A Study on the Presence of Pathogenic Leptospira spp. in Environmental Water Samples Obtained from Selected Recreational Areas in Terengganu, Malaysia

 

Salwani Ismail*, Noor Zarina Abd Wahab,  Norhidayah Badya, Nor Iza A. Rahman, Chew Chieng Yeo, Ahmad Zubaidi A. Latif, Mainul Haque

Faculty of Medicine and Health Sciences, Universiti Sultan Zainal Abidin, 20400 Kuala Terengganu, Malaysia

*Corresponding Author E-mail: salwani@unisza.edu.my

ABSTRACT:

Leptospirosis is a zoonosis of worldwide distribution. It is endemic in Malaysia and is caused by infection with pathogenic Leptospira species. Leptospires can survive in water for many months hence water is an important vehicle in their transmission. Recreational activities such as swimming, fishing, canoeing and rafting place a person at risk for the infection. The objective of this study was to detect the presence of pathogenic Leptospira spp. in environmental water samples obtained from selected recreational areas in Terengganu. A total of 40 water samples (2000 ml) were collected from two recreational areas in north Terengganu namely Lata Tembakah and Lata Belatan Waterfalls. The samples were inoculated into modified semisolid Ellinghausen McCullough Johnson Harris (EMJH) media, incubated at 30°C for one month and examined under the dark-field microscope. Positive growth for the pathogenic leptospires was then confirmed by Polymerase Chain Reaction (PCR) assay using G1/G2 primers. Pathogenic leptospires were detected in both recreational areas, 5% (1 out of 20) samples and  10% (2 out of 20) samples from Lata Tembakah Waterfall and Lata Belatan Waterfall respectively and were confirmed positive for the presence of pathogenic leptospires. As a conclusion, pathogenic leptospires were detected at two recreational areas in Terengganu and this would pose a risk of infection to human and lead to leptospirosis outbreak.

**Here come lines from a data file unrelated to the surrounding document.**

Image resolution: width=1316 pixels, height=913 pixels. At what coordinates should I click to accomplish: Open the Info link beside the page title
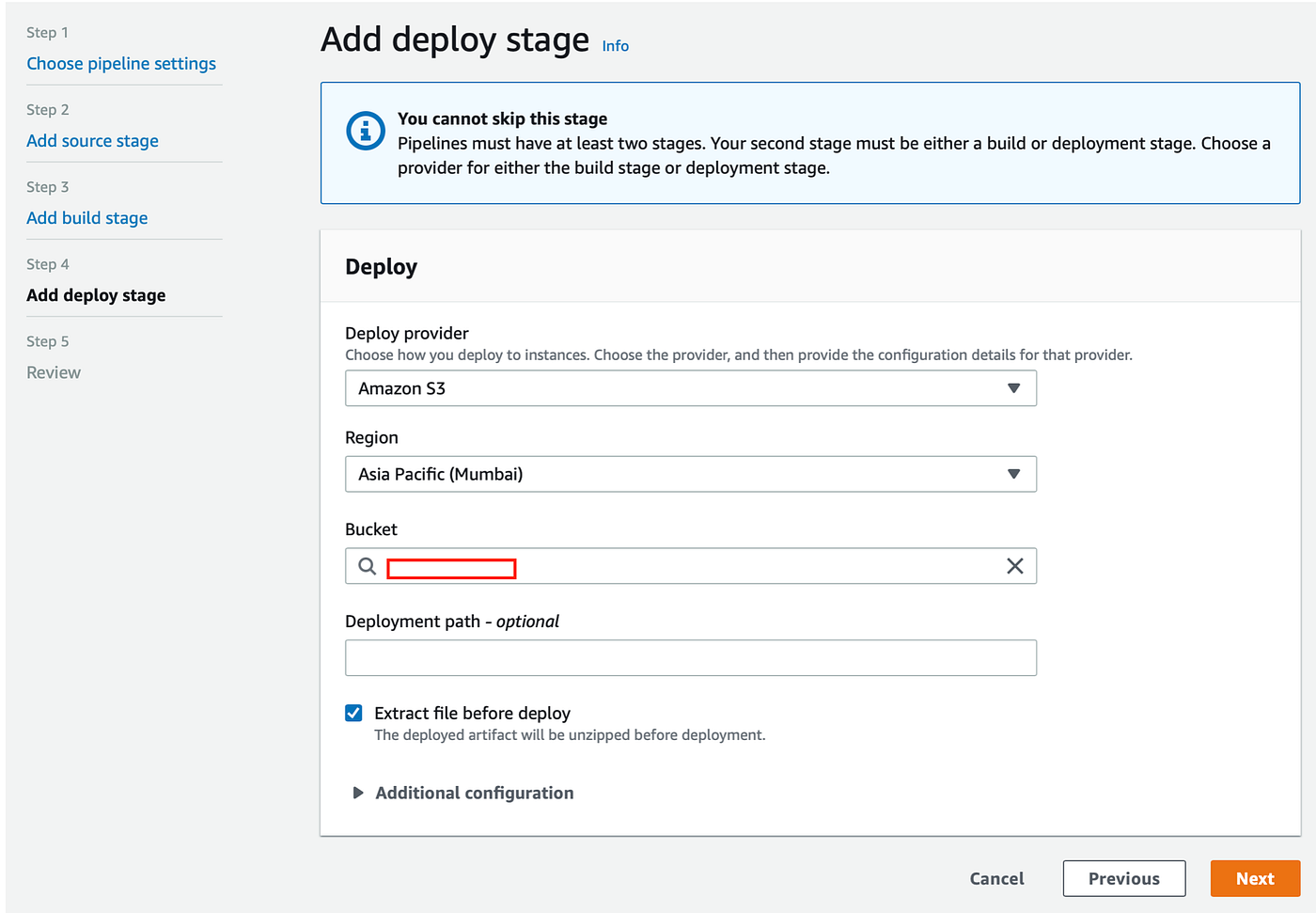point(615,45)
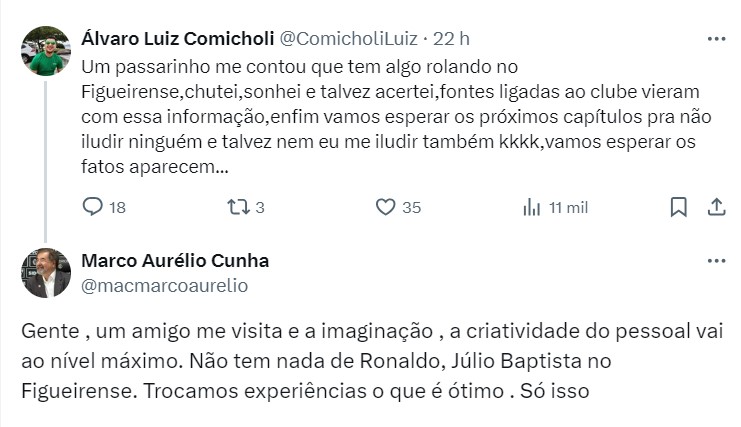This screenshot has width=741, height=427.
Task: Click the 35 likes count
Action: [x=411, y=208]
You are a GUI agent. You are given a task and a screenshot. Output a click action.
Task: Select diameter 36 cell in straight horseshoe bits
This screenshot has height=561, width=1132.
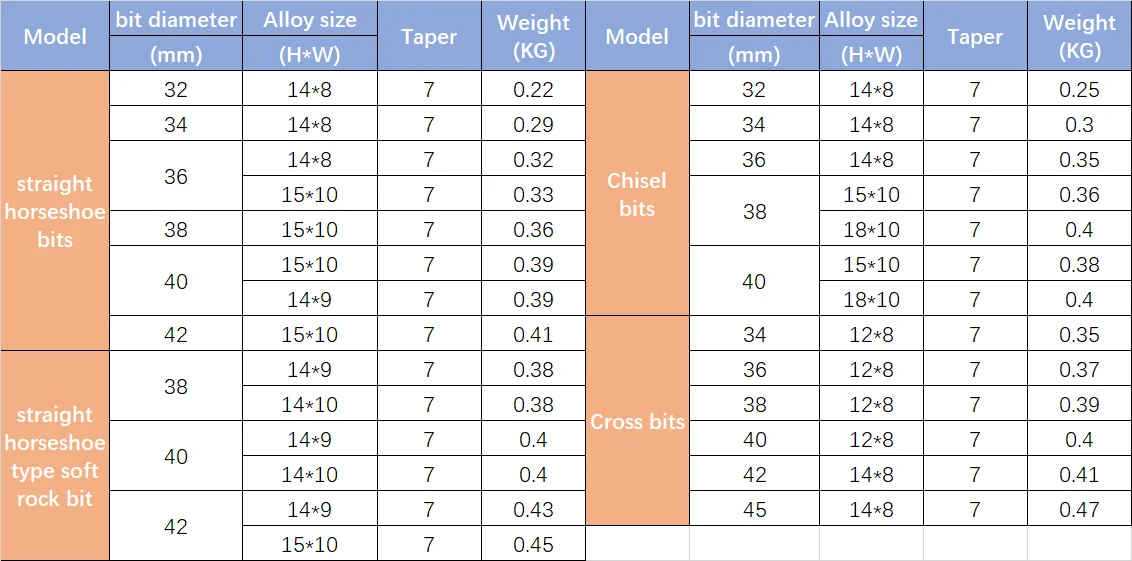tap(175, 177)
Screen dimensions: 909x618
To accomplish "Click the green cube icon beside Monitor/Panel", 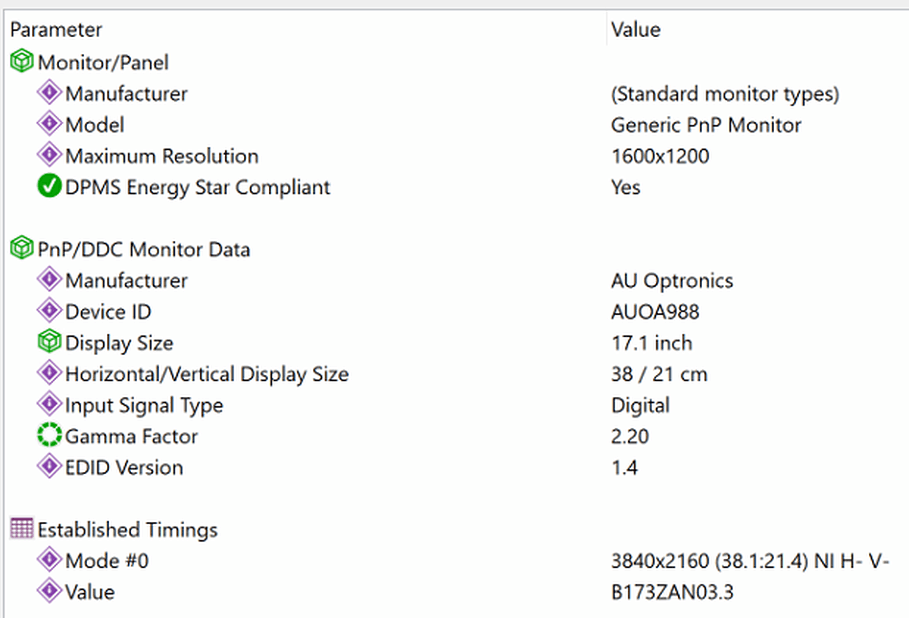I will [x=21, y=61].
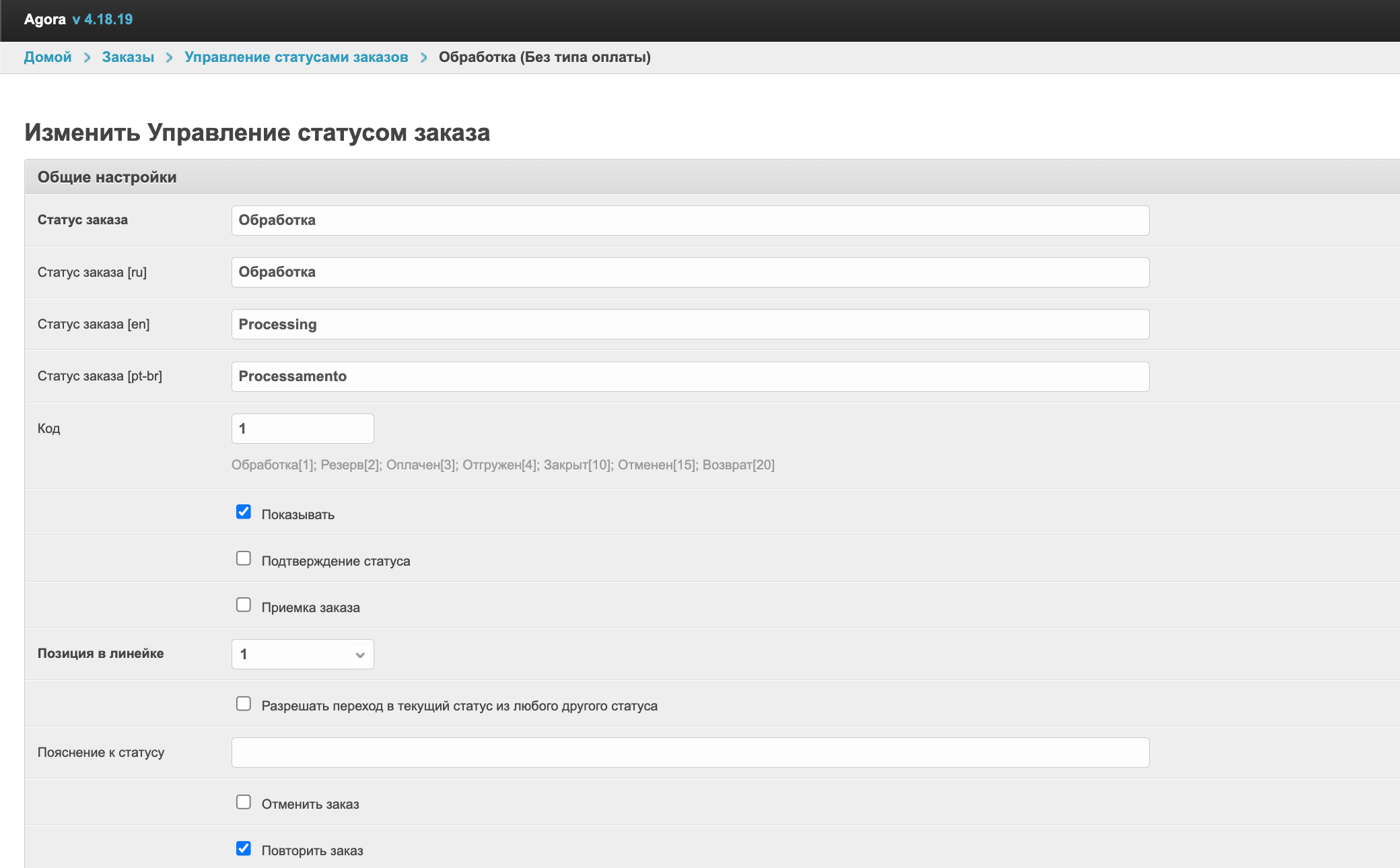1400x868 pixels.
Task: Uncheck the Показывать checkbox
Action: pyautogui.click(x=244, y=512)
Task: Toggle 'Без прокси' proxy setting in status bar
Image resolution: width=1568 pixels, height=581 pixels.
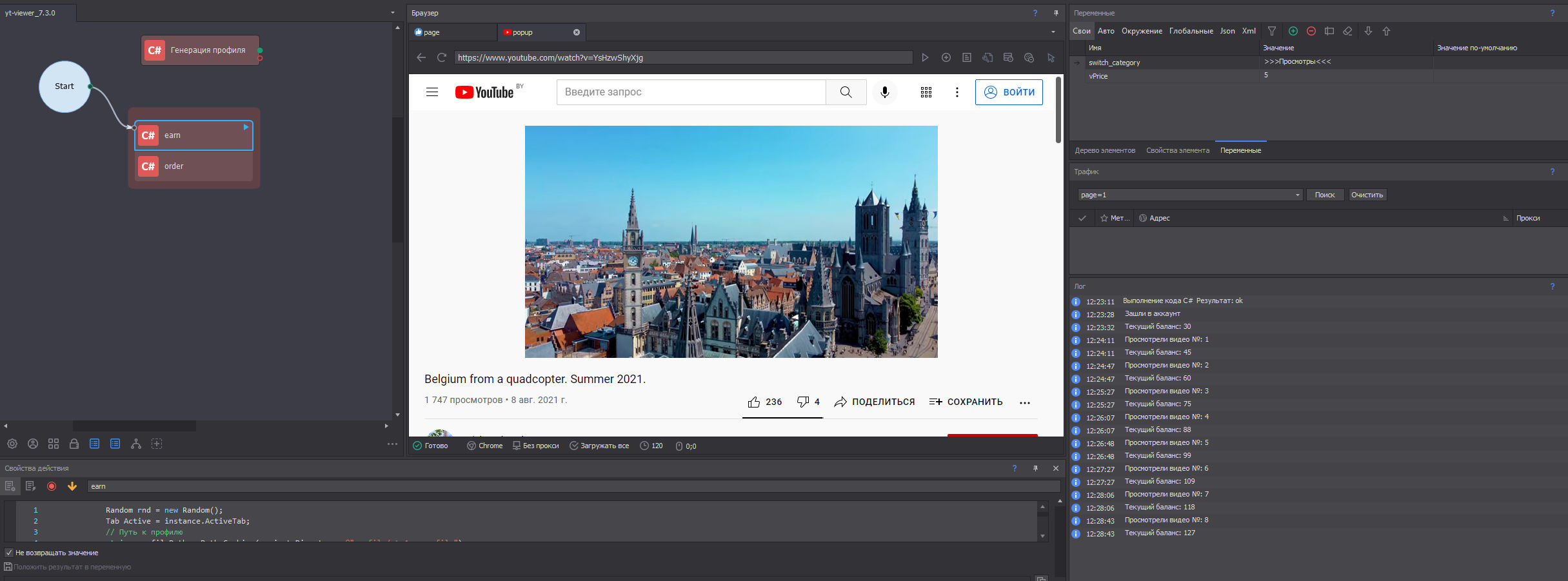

Therefore, based on the result of this study, precautionary steps should be taken by responsible authorities to prevent human infection or leptospirosis outbreak.

 

 

INTRODUCTION:

Leptospirosis is a re-emerging zoonotic disease of global importance as because it ‘affects humans and animals in all continents, in both rural and urban areas’ ^[1-3]. It is caused by infection with pathogenic Leptospira species and is characterized by a broad spectrum of clinical manifestations, varying from unapparent infection to fulminant, fatal disease^[1,4]. Rodents and domestic mammals, such as cattle, pigs and dogs, serve as major reservoir hosts ^[1]. Infected animals may excrete leptospires intermittently or regularly for months or years, or for their lifetime ^[1]. Human infection results from direct or indirect exposure to the urine of carrier animals ^[1].

 

Since leptospires are excreted in the urine and can survive in water for many months, water is an important vehicle in their transmission ^[5]. The first case of leptospirosis from India was reported in 1929 from Andaman and Nicobar Islands ^[6]. Leptospires gain entry into the human blood stream via cuts, skin abrasions or mucous membranes ^[1].

 

Recreational activities such as swimming, fishing, canoeing and rafting place a person at risk for the infection^[7-8]. Malaysia is an endemic area for Leptospirosis ^[9]. The first case of leptospirosis in Malaysia was reported in 1925 ^[9]. In June, 2010 there was an outbreak of leptospirosis involving visitors at Lubuk Yu Recreation Centre in Maran, Pahang and laboratory tests conducted on the water samples confirmed the presence of leptospires^[9-11]. In Bangkok, Thailand, there were 59 cases from January 1994 to December 2000 are documented ^[12]. Poor hygienic condition at the recreational area was identified as a contribution factor for the occurrence of the outbreak ^[12-13]. Poor hygienic condition will attract the attention of rodents to come to the area and pollute the water and soil which in turn pose a risk of infection to human ^[13].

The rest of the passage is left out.